[DATA RECORDS]
-- Opening Marker --

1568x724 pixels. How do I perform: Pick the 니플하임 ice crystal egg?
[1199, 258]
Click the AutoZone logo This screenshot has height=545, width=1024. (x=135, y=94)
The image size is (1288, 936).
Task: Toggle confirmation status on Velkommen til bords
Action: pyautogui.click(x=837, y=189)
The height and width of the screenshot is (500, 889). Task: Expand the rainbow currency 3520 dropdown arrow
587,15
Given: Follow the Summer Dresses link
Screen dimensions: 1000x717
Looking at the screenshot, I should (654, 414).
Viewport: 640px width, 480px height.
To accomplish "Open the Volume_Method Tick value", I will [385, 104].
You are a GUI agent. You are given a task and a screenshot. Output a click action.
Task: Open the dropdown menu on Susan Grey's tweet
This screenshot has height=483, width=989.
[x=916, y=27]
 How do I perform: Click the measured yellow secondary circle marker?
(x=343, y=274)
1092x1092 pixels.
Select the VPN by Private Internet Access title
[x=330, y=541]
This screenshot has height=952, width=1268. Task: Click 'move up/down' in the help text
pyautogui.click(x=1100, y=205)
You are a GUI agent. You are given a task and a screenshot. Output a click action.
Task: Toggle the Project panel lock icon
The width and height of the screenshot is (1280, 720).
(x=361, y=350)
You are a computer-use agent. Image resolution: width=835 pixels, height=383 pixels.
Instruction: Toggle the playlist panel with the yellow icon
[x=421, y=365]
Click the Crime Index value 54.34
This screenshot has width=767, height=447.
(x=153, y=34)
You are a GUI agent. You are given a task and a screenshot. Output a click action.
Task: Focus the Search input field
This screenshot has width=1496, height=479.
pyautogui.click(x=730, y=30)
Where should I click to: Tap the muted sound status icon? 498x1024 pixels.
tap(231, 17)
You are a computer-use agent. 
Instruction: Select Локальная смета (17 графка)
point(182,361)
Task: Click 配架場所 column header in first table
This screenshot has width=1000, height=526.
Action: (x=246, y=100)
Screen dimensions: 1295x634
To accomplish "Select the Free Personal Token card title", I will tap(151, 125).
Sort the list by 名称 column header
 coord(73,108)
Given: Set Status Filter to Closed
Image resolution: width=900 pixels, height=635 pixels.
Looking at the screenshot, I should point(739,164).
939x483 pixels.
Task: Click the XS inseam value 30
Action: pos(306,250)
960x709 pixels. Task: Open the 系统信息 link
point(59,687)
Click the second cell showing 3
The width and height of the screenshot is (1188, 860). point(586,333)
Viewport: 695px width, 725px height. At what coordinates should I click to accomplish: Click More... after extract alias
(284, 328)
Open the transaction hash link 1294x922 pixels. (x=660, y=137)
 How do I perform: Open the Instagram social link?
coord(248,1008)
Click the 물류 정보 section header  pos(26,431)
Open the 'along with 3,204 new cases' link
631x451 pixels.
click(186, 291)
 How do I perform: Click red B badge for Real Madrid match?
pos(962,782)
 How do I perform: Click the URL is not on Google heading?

-- Closing Marker --

[YOUR ASSIGNMENT] Write out the listing again. Keep every character the same.

[RESPONSE]
1568x724 pixels. How do I perform: Pick the 니플하임 ice crystal egg?
[1199, 258]
Click the AutoZone logo This screenshot has height=545, width=1024. (x=135, y=94)
The image size is (1288, 936).
Task: Toggle confirmation status on Velkommen til bords
Action: pyautogui.click(x=837, y=189)
The height and width of the screenshot is (500, 889). Task: Expand the rainbow currency 3520 dropdown arrow
587,15
Given: Follow the Summer Dresses link
Screen dimensions: 1000x717
Looking at the screenshot, I should (654, 414).
Viewport: 640px width, 480px height.
To accomplish "Open the Volume_Method Tick value", I will [385, 104].
You are a GUI agent. You are given a task and a screenshot. Output a click action.
Task: Open the dropdown menu on Susan Grey's tweet
This screenshot has height=483, width=989.
[x=916, y=27]
 How do I perform: Click the measured yellow secondary circle marker?
(x=343, y=274)
1092x1092 pixels.
Select the VPN by Private Internet Access title
[x=330, y=541]
This screenshot has height=952, width=1268. Task: Click 'move up/down' in the help text
pyautogui.click(x=1100, y=205)
You are a GUI agent. You are given a task and a screenshot. Output a click action.
Task: Toggle the Project panel lock icon
The width and height of the screenshot is (1280, 720).
(x=361, y=350)
You are a computer-use agent. Image resolution: width=835 pixels, height=383 pixels.
Instruction: Toggle the playlist panel with the yellow icon
[x=421, y=365]
Click the Crime Index value 54.34
This screenshot has width=767, height=447.
(x=153, y=34)
You are a GUI agent. You are given a task and a screenshot. Output a click action.
Task: Focus the Search input field
This screenshot has width=1496, height=479.
pyautogui.click(x=730, y=30)
Where should I click to: Tap the muted sound status icon? 498x1024 pixels.
tap(231, 17)
You are a computer-use agent. 
Instruction: Select Локальная смета (17 графка)
point(182,361)
Task: Click 配架場所 column header in first table
This screenshot has width=1000, height=526.
Action: (x=246, y=100)
Screen dimensions: 1295x634
To accomplish "Select the Free Personal Token card title", I will tap(151, 125).
Sort the list by 名称 column header
 coord(73,108)
Given: Set Status Filter to Closed
Image resolution: width=900 pixels, height=635 pixels.
Looking at the screenshot, I should point(739,164).
939x483 pixels.
Task: Click the XS inseam value 30
Action: pos(306,250)
960x709 pixels. Task: Open the 系统信息 link
point(59,687)
Click the second cell showing 3
The width and height of the screenshot is (1188, 860). point(586,333)
Viewport: 695px width, 725px height. At what coordinates should I click to accomplish: Click More... after extract alias
(284, 328)
Open the transaction hash link 1294x922 pixels. (x=660, y=137)
 How do I perform: Open the Instagram social link?
coord(248,1008)
Click the 물류 정보 section header  pos(26,431)
Open the 'along with 3,204 new cases' link
631x451 pixels.
click(186, 291)
 How do I perform: Click red B badge for Real Madrid match?
pos(962,782)
 How do I perform: Click the URL is not on Google heading?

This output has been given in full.